Reproduce the section of the listing that begins at the line containing "1536x1024 pixels. Task: Click" and finishes at the line containing "Task: Click the Postal Code input field". Include both end lines and nothing beyond them.

Exercise input
------------------------------------------------------------

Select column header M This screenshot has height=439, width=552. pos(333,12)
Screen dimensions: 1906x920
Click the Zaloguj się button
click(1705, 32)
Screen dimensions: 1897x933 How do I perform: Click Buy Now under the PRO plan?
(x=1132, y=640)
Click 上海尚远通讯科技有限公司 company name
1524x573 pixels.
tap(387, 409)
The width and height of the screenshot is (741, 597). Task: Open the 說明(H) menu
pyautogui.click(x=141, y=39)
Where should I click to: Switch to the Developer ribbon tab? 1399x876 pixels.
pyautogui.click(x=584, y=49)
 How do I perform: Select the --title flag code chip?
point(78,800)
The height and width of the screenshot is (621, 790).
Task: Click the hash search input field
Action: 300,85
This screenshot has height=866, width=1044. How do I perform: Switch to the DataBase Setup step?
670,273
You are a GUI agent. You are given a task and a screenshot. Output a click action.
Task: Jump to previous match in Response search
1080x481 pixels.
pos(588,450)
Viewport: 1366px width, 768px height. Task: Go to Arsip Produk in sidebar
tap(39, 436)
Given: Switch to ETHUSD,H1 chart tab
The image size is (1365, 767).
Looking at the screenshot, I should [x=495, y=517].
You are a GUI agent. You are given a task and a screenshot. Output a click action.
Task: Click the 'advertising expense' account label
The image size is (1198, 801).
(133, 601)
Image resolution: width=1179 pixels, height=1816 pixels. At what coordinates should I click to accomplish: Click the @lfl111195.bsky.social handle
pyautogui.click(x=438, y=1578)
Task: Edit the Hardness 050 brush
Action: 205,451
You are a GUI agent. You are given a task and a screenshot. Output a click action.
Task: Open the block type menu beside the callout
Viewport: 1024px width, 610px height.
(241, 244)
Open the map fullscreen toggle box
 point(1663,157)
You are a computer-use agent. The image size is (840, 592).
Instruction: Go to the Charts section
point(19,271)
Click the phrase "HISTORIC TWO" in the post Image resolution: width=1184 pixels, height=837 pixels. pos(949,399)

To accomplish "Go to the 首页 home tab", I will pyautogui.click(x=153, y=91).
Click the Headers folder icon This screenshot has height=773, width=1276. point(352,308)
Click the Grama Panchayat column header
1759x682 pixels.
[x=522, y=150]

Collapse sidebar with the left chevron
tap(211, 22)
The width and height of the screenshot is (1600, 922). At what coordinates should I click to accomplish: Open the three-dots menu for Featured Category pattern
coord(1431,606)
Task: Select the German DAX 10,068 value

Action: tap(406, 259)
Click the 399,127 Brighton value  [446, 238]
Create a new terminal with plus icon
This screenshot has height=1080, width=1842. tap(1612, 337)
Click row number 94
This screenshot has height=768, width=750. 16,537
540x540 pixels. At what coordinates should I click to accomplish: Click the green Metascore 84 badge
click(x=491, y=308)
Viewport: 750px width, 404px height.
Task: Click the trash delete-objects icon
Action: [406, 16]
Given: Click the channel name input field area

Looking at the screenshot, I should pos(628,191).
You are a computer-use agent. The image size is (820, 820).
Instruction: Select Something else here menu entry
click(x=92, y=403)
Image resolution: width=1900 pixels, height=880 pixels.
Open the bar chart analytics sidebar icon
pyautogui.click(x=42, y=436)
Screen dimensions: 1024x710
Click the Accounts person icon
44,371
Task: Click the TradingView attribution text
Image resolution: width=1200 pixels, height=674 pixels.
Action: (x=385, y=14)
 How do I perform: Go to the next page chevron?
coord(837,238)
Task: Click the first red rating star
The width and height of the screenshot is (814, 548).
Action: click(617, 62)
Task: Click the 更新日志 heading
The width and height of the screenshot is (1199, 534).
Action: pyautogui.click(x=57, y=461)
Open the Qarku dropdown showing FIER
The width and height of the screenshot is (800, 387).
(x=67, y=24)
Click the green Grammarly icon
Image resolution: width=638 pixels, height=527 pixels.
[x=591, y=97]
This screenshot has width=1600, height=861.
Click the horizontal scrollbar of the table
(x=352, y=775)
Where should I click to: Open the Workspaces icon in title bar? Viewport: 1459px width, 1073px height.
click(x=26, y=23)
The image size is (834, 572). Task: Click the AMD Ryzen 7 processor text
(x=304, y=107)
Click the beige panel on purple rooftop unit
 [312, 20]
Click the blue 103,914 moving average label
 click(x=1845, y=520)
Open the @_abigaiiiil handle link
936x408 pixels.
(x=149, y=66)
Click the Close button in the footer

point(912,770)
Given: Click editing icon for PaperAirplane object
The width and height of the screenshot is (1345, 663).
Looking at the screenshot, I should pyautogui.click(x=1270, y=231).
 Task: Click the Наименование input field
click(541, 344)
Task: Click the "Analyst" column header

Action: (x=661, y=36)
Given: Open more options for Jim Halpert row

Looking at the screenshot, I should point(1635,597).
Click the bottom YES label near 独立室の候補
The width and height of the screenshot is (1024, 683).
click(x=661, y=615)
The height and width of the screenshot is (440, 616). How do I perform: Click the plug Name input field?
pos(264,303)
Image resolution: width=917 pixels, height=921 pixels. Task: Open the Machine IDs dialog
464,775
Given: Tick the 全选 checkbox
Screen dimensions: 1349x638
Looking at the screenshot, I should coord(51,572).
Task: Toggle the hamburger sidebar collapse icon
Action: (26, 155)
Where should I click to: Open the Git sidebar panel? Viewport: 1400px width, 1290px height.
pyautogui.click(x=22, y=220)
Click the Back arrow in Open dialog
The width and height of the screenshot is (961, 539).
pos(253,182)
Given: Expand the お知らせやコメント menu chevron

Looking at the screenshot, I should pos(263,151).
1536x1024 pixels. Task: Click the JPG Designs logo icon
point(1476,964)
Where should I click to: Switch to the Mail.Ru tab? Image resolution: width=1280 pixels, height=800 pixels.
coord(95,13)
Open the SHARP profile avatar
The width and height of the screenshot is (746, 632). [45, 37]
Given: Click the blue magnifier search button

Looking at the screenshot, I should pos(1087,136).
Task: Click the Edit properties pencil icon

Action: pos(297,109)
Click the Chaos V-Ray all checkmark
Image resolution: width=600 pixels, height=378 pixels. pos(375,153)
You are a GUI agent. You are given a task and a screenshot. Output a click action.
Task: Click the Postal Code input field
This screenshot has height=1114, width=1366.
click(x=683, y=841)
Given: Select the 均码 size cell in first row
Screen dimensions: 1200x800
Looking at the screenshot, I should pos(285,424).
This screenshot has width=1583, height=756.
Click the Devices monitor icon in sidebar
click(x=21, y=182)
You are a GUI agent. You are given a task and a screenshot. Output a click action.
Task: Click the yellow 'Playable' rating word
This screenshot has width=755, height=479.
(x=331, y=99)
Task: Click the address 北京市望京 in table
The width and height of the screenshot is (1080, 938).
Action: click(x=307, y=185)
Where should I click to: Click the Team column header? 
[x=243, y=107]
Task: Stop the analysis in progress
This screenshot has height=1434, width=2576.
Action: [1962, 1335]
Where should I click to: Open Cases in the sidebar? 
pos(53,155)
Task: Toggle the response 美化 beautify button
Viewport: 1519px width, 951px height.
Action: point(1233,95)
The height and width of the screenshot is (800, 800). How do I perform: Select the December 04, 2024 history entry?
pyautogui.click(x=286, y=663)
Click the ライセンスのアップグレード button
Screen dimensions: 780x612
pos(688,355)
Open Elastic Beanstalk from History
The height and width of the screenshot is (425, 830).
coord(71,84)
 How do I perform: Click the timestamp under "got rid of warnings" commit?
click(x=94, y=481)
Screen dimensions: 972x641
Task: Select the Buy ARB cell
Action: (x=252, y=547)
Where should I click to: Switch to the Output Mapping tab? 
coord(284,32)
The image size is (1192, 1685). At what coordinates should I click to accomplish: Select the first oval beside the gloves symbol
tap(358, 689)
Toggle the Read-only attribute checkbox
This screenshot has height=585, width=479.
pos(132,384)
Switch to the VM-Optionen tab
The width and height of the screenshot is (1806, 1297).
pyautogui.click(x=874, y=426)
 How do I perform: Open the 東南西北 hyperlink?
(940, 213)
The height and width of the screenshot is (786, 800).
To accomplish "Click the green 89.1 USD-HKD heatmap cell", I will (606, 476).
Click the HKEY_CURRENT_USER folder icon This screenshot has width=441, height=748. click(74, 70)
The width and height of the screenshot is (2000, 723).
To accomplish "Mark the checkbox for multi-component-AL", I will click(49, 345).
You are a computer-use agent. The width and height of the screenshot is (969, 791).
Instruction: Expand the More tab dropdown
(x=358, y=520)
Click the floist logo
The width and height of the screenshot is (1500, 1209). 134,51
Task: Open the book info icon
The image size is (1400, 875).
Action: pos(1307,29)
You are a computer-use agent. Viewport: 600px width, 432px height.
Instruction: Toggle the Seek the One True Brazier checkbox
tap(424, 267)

------------------------------------------------------------

Response to this task
1536x1024 pixels. Task: Click the JPG Designs logo icon
point(1476,964)
Where should I click to: Switch to the Mail.Ru tab? Image resolution: width=1280 pixels, height=800 pixels.
coord(95,13)
Open the SHARP profile avatar
The width and height of the screenshot is (746, 632). [45, 37]
Given: Click the blue magnifier search button

Looking at the screenshot, I should pos(1087,136).
Task: Click the Edit properties pencil icon

Action: pos(297,109)
Click the Chaos V-Ray all checkmark
Image resolution: width=600 pixels, height=378 pixels. pos(375,153)
You are a GUI agent. You are given a task and a screenshot. Output a click action.
Task: Click the Postal Code input field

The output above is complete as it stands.